Excerpted data >>
-- start --
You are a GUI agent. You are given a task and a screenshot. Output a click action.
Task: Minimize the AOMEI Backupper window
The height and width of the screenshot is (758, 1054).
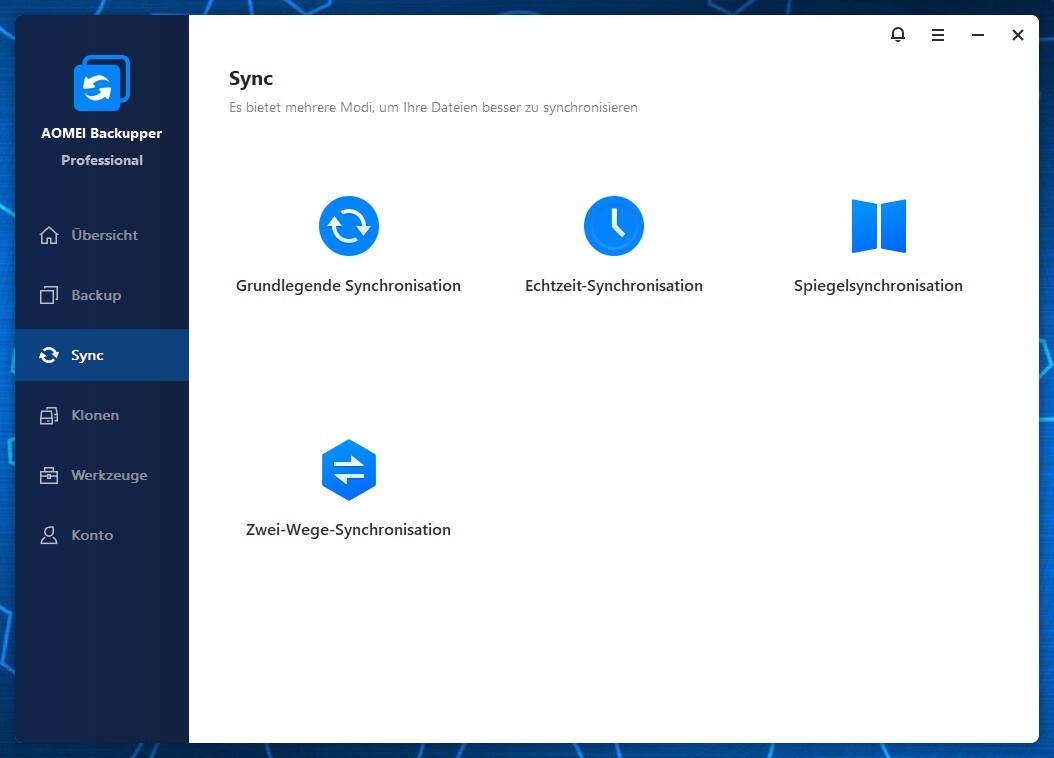click(977, 35)
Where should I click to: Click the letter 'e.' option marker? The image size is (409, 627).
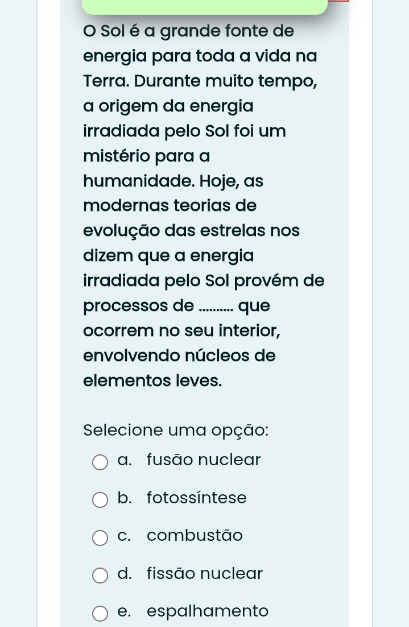(x=124, y=611)
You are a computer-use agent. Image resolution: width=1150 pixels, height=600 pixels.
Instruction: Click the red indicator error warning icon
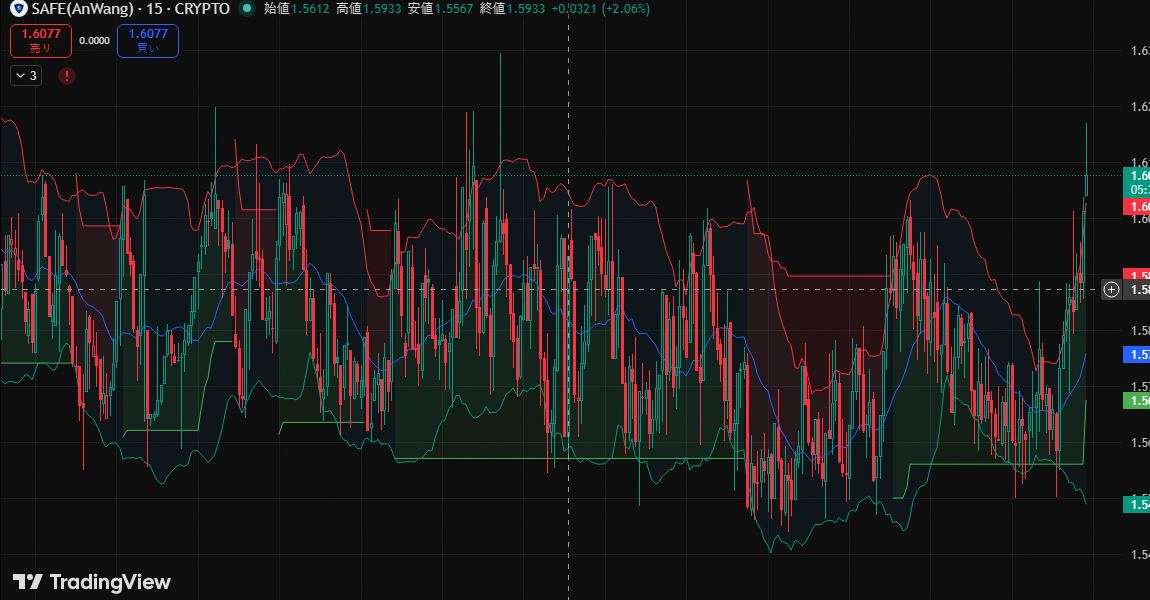click(67, 75)
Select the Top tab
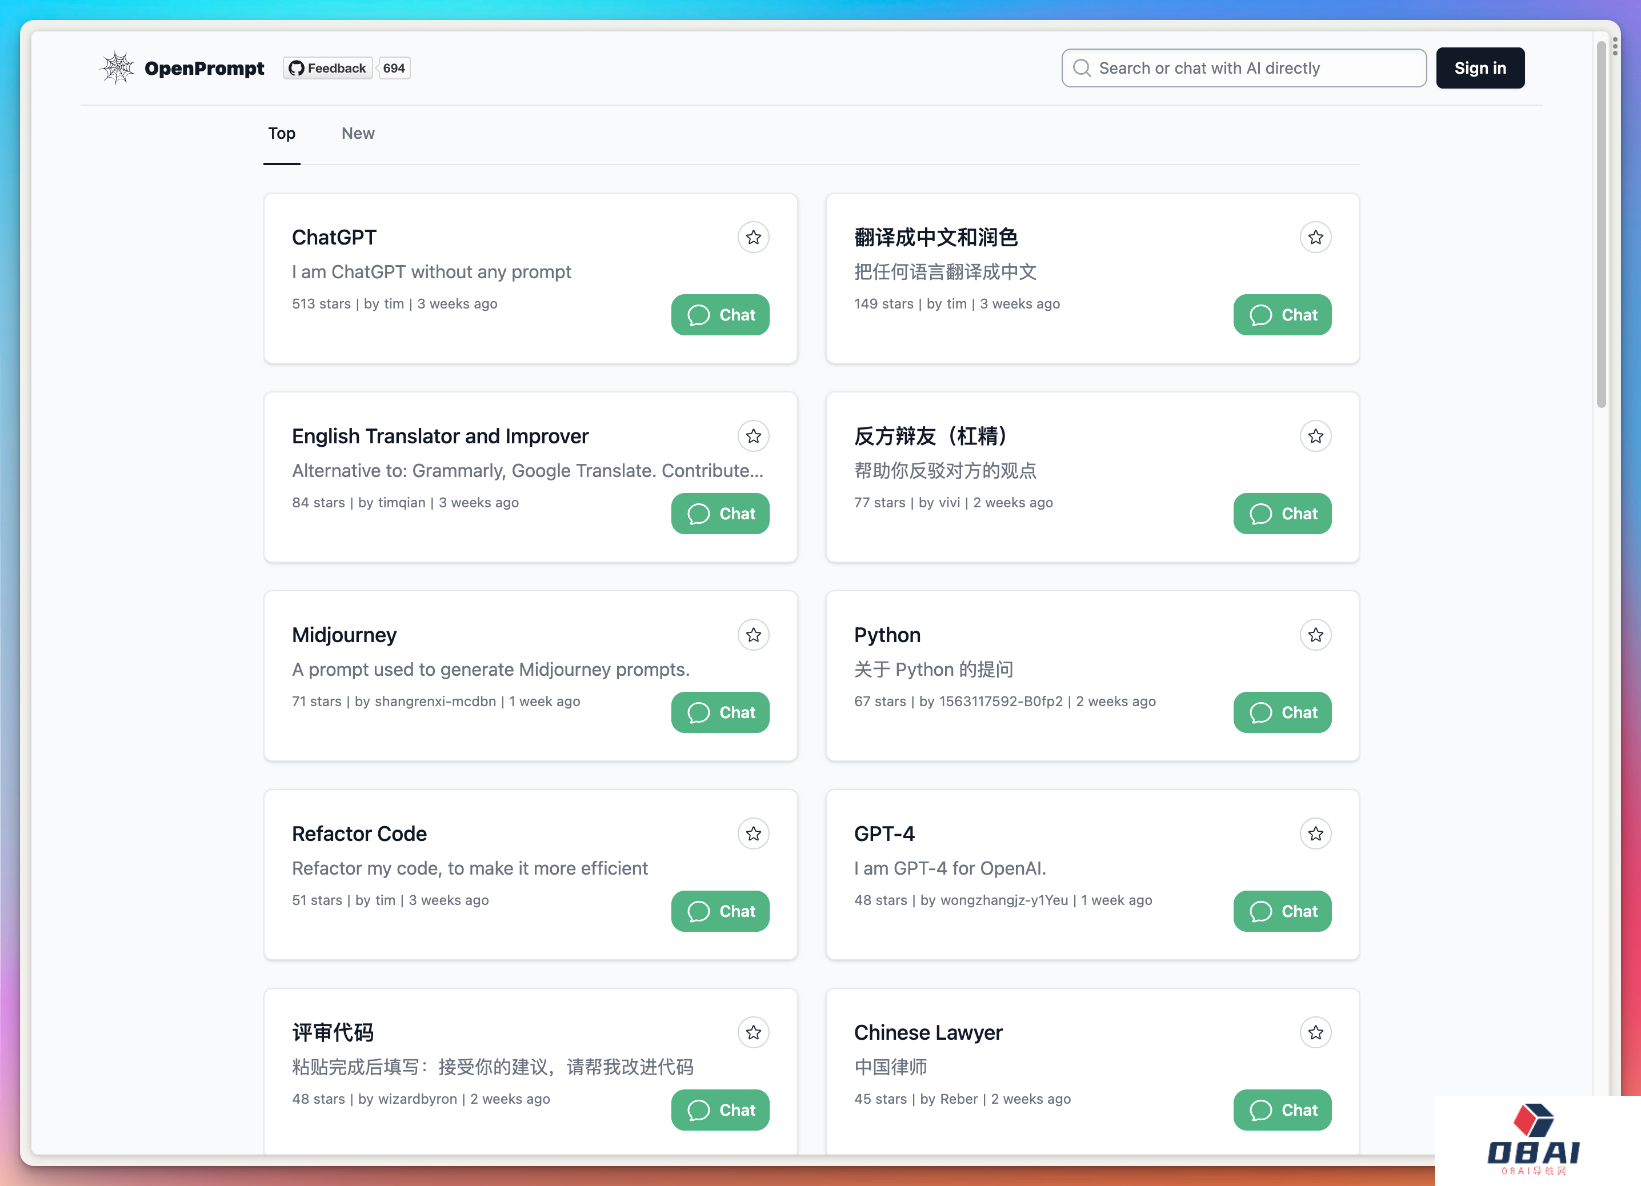 coord(282,134)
-- end --
Requirement >> Return the listing above from its very first line down to the line containing "(x=124, y=611)", both ends included, reproduced word for word. Leave the pictures out of your answer.

Expected answer >>
You are a GUI agent. You are given a task and a screenshot. Output a click action.
Task: Minimize the AOMEI Backupper window
The height and width of the screenshot is (758, 1054).
click(977, 35)
Where should I click to: Click the letter 'e.' option marker? The image size is (409, 627).
(x=124, y=611)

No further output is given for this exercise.